While the Berlin–Lehrte line, opened a year earlier, remained the fastest line for passenger between Hanover and Berlin, the line via Helmstedt also carried passenger traffic between the two cities and traffic from Hanover to Halle and Leipzig. In addition, substantial freight traffic was carried on both branches. In 1937 five express trains ran each day each way on the line.

===Transit route===

Since the line passed through relatively undemanding terrain and has no large structures, it was only impassable for a few days during and after World War II. The allies decided to use this line exclusively for the military transport of the Western powers in Berlin. The Berlin–Lehrte line remained usable, but was used less.

In 1960, the current Brunswick Hauptbahnhof opened, which removed the need for trains between Magdeburg and Hanover to reverse.

Rail transport between Helmstedt and Eilsleben was reopened under the Transit Agreement of 1972. In the 1980s, there were negotiations between West Germany and East Germany over an expansion of the transit routes. East Germany preferred the Lehrte line, to keep transit traffic out of Potsdam and Magdeburg. In the West, however, there were discussions of improved connections with Brunswick.

===German Unity Transport Project===
After the fall of the wall it was quickly decided to build a high-speed line between Hanover and Berlin. However, it was also clear that the construction would take several years. The initial experience with speed lines also showed that a separation of freight and high speed passenger traffic made sense. Under the German Unity Transport Projects, it was decided to restore as quickly as possible the existing routes and to electrify lines that were intended primarily for freight later. The core of this plan was the Helmstedt–Magdeburg line.

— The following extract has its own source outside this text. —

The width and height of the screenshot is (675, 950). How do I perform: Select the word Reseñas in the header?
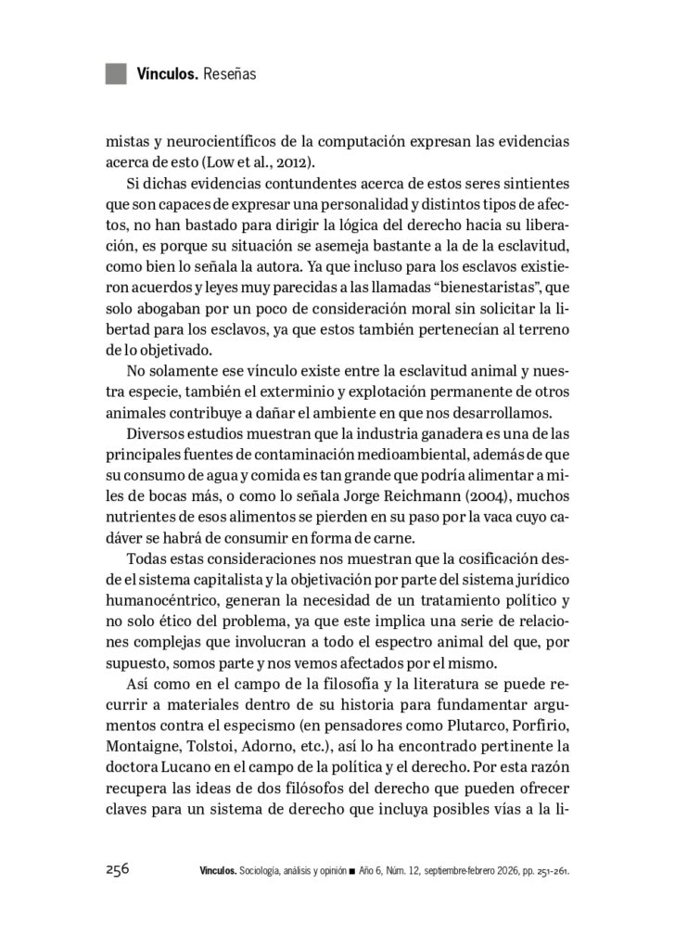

In 1993 it was upgraded for operations at 160 km/h and electrified. In the east it connected with the Biederitz–Dessau line, which in turn connected at Güterglück with a now closed section of the former Canon railway, leading to Berlin. The direct line to Berlin via Brandenburg (Havel) and Potsdam was electrified in 1995.

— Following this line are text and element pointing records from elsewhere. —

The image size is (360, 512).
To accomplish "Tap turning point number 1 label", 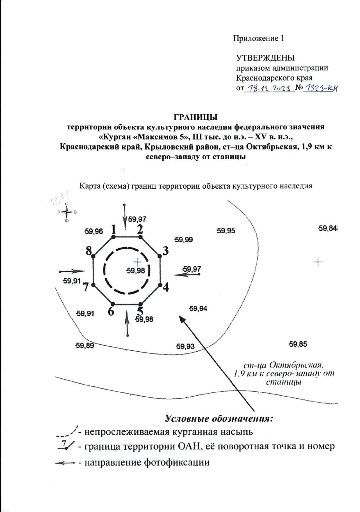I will coord(113,230).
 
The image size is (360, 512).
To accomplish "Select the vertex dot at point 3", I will coord(160,257).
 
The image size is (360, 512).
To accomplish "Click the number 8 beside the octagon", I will coord(89,251).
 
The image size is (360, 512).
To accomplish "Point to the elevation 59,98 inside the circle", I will coord(136,271).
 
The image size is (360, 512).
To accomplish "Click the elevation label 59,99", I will coord(184,240).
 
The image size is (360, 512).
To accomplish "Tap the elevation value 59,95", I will coord(226,231).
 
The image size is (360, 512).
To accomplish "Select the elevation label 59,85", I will coord(298,344).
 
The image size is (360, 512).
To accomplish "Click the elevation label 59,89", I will coord(85,346).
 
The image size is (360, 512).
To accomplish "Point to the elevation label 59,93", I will coord(185,346).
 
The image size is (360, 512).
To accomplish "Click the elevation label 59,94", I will coord(198,308).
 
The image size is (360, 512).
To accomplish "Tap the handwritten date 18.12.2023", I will coord(269,88).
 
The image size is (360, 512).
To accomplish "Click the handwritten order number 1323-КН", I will coord(321,88).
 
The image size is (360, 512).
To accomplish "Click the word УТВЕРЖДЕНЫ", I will coord(265,58).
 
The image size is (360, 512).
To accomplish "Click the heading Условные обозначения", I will coord(219,418).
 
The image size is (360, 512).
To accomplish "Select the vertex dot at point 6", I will coord(112,304).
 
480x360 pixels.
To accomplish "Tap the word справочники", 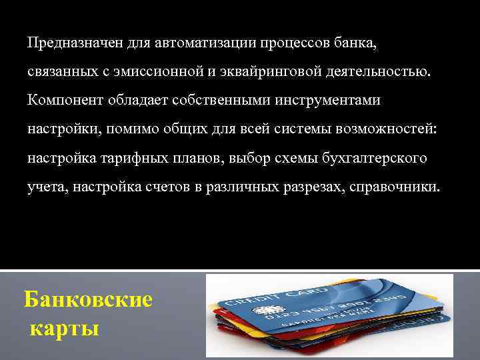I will [x=401, y=187].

In 1991 the first diesel-powered Intercity train ran from Hanover via Brunswick and Magdeburg to Berlin. Two years later the first Intercity-Express (ICE) ran on the line. The major change came in 1998 when the Hanover–Berlin high-speed line opened. Since then, the hourly ICE trains between Frankfurt and Berlin run on the line only on the 5 km section between Brunswick and the junction with the Weddel loop.

==Operations in 2017==
Intercity passenger trains on the line Leipzig-Magdeburg-Hanover-Cologne/Oldenburg serve the line approximately hourly, provided by the IC 55 Dresden – Leipzig – Magdeburg – Hannover – Dortmund – Cologne and the IC 56 Leipzig – Magdeburg – Hannover – Bremen – Oldenburg, each running every two hours. In addition, there is a Regionalbahn services (the RB 40) that runs every hour on weekdays between Helmstedt and Magdeburg.

The line is heavily used for freight. It is part of an electrified corridor connecting the Czech Republic and the industrial regions of Saxony and Saxony-Anhalt with the German and Dutch seaports on the North Sea.